SUBSTANCE: invention relates to aircraft engineering and may be used for adjustment of air feed from heating and anti-icing of aircraft assembly units and parts. Proposed device comprises anti-icing system shutter turn drive moving element articulated with the shutter. Said shutter turn drive moving element is composed of a rod fitted in hydraulic cylinder to reciprocate axially therein. Said piston is spring-loaded relative to hydraulic cylinder by elastic element fitted in rod end of said cylinder. Rod and head ends of hydraulic cylinder are intercommunicated and communicated with working fluid feed channel. Head end of hydraulic cylinder is equipped with bypass channels. One of said channels is provided with atomizer while another one incorporates drain channel. EFFECT: reliable operation.

2 cl, 1 dwg

Description

The invention relates to the field of aviation technology and can be used to control the flow of air intended for heating and to prevent icing of units and mechanisms, for example, aircraft gas turbine engines (GTE).

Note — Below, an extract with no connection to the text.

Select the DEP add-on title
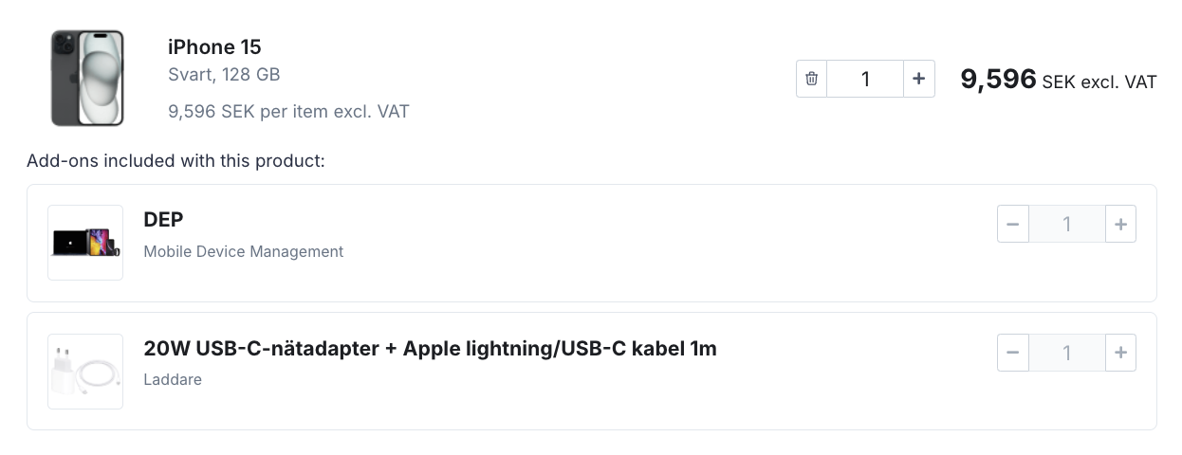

Currently, to regulate the air flow aimed at heating mechanisms and to prevent icing of aircraft and their units, for example, gas turbine engines, heated air is often used, which is pumped to the units through the air channel and heats them, which eliminates the formation of ice. Almost in the air channel of each de-icing system, a damper is provided, equipped with a device for its rotation, which opens or closes air supply through the air channel upon the command of the pilot or the aircraft control system.

So, for example, the GTE de-icing system is known, containing an axial multistage compressor with a casing and rotor blades, a main line that communicates the heated elements with the main source of heating air. The system is equipped with an additional source of heating air, made in the form of an annular receiver located on the compressor housing.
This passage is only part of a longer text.